Ernesto fuhr im Gegensatz zu mir gerne Achterbahn. Ich merkte bereits nach der ersten Fahrt, dass das nichts für mich war. Je schlechter ich mich fühlte, desto besser gefiel es Ernesto. Da er in meiner Brusttasche mitfuhr, musste also ein passender Ersatz gefunden werden mit Hemd oder entsprechendem Pulli mit Brusttasche. Wir konnten ja nicht erwarten, dass die Achterbahn extra für Ernesto umgebaut wurde. Gott sei Dank stand in der Schlange der Freizeitpark-Besucher ein freundlicher, junger Mann, der bereit war, Ernesto in seiner Brusttasche mitzunehmen. Damit Ernesto auch in Loopings einen sicheren Platz hatte, musste die Brusttasche mit einem Knopf oder Reißverschluss gesichert werden. Nachdem die sichere Verwahrung von Ernesto geklärt war, konnte es also losgehen. 
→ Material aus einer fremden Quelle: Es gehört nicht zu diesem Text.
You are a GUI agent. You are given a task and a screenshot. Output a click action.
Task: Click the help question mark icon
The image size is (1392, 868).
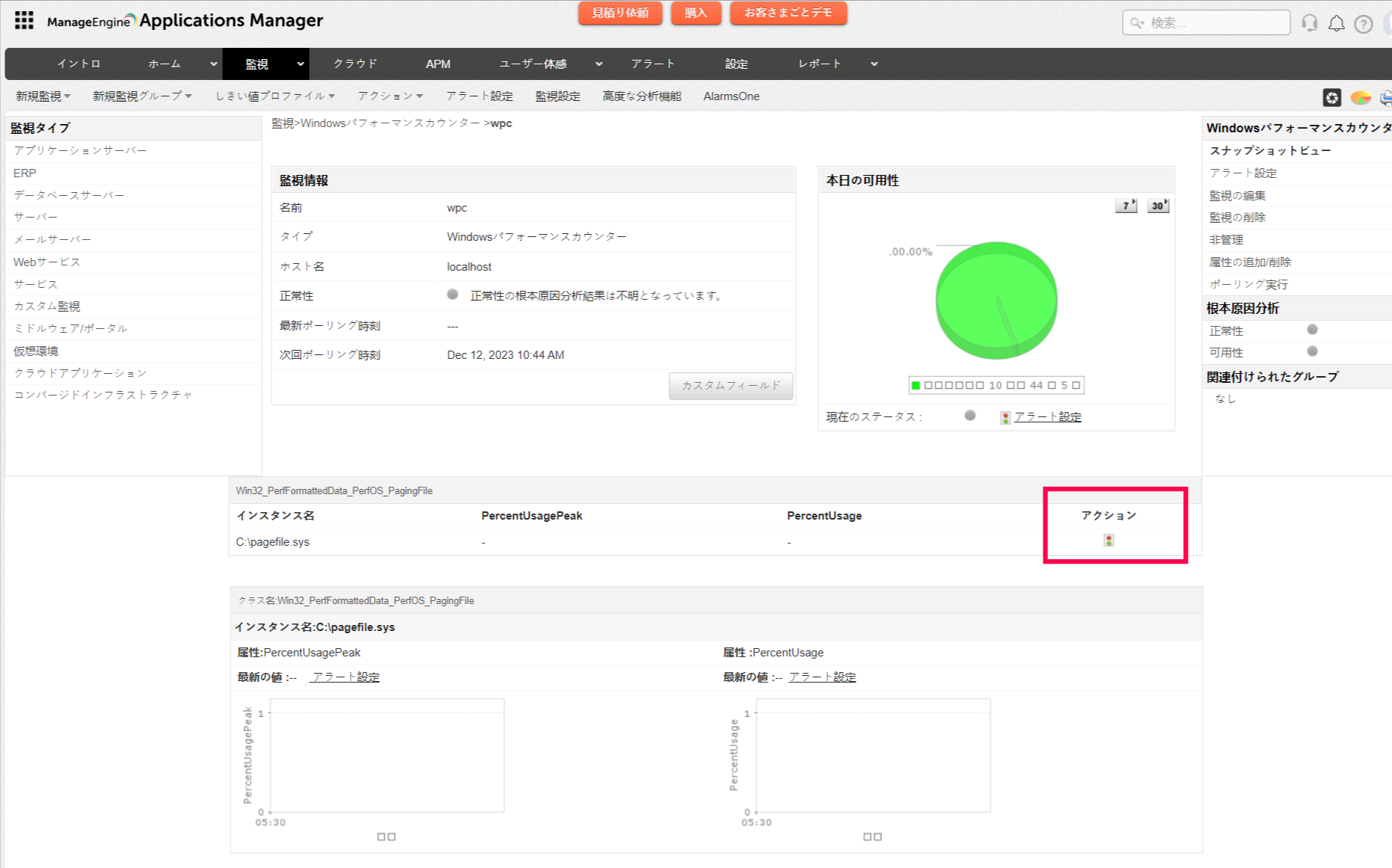[x=1364, y=24]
Die beiden – Ernesto und sein Mitfahrer – stellten sich in der Schlange der Achterbahnwilligen an und erwarteten ihr Glück. Leider raste genau in diesem Moment ein Zuckerwatte Verkäufer mit seinem Lastenrad genau in die Schlange der Achterbahnerwartenden, sodass Ernesto und sein Mitfahrer noch einmal auf ihr Glück warten mussten. Nach immerhin zwei Stunden, in denen die Verletzten beiseite geräumt wurden, ging es dann endlich mit dem Achterbahnbetrieb für die beiden los. 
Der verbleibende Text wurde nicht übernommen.